The biggest issue w crumbling infrastructure is resources--there aren't  enough. Over the years, there hasn't been enough money; previous administrations have deferred maintenance, trying to conserve our scarce tax dollars, and it has caught up with us, plain and simple.

ReBuild Houston, sometimes derisively referred to as the "rain tax," is the tool that the City has to use to fix the streets and repair and extend appropriate drainage--nothing more and nothing less. Repealing this mechanism leaves us with the same potholes and problems, without a fix.

ReBuild is not a quick win. The process is paying debt that was used to fund things in the past, and as that accelerates, more funds will become available to sustain construction. The next few years will see more projects started and progress made.
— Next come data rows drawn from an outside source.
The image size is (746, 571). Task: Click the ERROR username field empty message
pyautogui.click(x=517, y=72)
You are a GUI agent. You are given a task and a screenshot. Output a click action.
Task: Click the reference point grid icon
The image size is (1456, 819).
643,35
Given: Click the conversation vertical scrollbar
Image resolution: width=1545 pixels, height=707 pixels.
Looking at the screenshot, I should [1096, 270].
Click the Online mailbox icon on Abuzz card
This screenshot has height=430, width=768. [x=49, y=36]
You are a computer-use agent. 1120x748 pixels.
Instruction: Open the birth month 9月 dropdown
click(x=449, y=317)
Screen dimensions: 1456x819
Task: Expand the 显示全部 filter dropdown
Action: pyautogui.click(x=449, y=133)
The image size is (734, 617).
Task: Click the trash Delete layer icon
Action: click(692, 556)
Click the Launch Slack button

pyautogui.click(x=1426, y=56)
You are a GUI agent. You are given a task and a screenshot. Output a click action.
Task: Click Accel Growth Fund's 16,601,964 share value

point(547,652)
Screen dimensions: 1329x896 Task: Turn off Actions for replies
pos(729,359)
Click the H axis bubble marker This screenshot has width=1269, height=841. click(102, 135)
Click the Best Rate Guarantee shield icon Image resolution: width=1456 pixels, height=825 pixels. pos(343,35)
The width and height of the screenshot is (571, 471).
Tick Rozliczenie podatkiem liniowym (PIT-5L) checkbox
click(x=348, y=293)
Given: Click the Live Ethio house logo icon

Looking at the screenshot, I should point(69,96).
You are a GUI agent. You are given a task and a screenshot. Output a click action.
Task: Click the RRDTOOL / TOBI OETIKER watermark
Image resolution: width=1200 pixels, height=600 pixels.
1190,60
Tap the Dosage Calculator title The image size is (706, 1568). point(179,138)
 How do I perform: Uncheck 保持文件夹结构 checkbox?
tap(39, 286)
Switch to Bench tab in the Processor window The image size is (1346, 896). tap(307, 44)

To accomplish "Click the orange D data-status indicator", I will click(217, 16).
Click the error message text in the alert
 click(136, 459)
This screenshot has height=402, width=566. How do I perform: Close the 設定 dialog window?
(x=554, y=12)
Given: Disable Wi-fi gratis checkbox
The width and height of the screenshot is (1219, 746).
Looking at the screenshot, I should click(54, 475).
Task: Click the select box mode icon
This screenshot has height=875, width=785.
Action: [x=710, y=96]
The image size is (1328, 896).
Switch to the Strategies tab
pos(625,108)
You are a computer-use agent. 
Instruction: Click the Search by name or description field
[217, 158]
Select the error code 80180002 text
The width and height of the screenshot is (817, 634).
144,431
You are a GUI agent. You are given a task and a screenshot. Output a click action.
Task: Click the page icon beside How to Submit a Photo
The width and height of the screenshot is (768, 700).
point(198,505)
There is no question that deferred maintenance, the drought, and general wear and tear have created the need for more infrastructure investment. There is no free lunch--fixing these problems takes resources, and ReBuild was and is a mechanism to do that.

 

Houston Police Department (HPD):

Policing is an art and a science. It takes experience and training. It takes sufficient staffing. It takes new cadet classes feeding into the system and experienced officers retire. It also takes rapport and trust with the community it serves.

McVey favors neighborhood policing, with incentives for officers living in the community they serve. He favors body cameras, and a more transparent system. He favors more mental health crisis management training. He also favors more officers and two officers per patrol car--McVey believes this reduces violence and improves outcomes.